[[ Records supplied open ]]

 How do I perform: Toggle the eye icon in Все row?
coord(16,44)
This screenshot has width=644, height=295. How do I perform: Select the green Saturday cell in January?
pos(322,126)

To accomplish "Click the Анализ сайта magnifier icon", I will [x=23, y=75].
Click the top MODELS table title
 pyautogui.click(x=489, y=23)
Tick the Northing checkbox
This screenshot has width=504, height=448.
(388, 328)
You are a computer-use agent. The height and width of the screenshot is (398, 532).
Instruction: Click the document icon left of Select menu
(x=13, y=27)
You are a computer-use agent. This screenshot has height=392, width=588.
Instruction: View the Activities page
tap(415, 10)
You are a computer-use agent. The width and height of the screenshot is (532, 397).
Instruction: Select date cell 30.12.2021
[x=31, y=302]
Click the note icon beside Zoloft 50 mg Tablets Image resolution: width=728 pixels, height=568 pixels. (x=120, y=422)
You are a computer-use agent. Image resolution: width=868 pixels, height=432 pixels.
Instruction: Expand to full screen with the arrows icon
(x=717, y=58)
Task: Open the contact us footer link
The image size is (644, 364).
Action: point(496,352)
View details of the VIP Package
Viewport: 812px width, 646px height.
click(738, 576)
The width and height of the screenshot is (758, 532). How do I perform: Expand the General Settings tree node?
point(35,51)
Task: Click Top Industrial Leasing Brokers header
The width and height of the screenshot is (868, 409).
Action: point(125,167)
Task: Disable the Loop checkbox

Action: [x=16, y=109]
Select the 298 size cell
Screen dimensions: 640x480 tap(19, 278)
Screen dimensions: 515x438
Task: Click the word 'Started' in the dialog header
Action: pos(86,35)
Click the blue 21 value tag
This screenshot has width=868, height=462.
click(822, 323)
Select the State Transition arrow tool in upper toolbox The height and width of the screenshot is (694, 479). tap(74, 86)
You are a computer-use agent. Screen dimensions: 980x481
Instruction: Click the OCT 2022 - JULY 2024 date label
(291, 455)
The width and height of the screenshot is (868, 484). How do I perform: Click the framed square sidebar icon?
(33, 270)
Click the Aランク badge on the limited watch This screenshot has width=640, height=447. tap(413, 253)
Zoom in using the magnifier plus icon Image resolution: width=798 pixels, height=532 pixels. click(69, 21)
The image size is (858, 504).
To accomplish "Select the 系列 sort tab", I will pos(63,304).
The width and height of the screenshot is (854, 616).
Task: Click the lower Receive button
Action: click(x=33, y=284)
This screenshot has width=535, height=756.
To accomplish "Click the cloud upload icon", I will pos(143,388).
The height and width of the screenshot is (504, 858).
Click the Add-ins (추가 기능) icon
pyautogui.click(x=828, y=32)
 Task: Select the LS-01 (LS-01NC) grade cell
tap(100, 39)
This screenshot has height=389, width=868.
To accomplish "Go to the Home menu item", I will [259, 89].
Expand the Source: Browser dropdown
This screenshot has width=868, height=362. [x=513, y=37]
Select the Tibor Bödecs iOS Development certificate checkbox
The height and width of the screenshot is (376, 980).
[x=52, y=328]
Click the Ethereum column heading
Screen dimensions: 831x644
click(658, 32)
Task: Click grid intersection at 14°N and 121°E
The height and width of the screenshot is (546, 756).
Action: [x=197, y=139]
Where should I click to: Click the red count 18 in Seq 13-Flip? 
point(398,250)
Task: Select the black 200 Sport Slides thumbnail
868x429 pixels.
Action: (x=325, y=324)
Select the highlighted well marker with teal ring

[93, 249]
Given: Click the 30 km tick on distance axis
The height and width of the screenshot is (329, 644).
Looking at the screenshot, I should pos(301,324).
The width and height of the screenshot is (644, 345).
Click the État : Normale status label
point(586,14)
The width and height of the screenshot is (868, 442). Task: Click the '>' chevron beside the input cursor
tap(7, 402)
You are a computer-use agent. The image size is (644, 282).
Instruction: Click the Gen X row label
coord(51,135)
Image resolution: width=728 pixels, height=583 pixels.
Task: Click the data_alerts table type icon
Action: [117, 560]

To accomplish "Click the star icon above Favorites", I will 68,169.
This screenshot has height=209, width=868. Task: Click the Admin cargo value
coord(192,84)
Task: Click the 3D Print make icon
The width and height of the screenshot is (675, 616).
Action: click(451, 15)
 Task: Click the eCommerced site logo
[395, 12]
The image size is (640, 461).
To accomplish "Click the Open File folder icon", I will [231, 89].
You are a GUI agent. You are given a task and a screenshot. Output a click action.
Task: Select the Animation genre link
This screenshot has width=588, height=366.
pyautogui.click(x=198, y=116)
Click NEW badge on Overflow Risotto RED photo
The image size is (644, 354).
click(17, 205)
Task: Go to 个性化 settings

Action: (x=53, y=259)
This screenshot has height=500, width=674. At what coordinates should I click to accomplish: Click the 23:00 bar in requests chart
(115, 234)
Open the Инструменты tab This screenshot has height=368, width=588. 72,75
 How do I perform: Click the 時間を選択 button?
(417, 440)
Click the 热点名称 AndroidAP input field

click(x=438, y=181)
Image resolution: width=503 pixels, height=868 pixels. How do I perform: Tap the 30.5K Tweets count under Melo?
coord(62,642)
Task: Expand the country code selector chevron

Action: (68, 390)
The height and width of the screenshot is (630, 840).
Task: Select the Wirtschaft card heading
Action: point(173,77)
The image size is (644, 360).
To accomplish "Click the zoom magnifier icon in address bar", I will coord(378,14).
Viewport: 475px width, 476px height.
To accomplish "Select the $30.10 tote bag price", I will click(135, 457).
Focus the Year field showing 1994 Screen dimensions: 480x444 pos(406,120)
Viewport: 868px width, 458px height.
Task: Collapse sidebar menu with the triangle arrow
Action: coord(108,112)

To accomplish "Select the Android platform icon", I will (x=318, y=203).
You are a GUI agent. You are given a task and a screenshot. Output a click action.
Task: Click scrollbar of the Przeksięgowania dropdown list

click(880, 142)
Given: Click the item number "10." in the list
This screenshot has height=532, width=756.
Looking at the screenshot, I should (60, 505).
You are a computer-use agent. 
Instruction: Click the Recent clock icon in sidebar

[[ Records supplied closed ]]

• [Goal of the exercise]
Copy out each line in the preceding records that contains "item".

• [Answer box]
To accomplish "Go to the Home menu item", I will [259, 89].
Given: Click the item number "10." in the list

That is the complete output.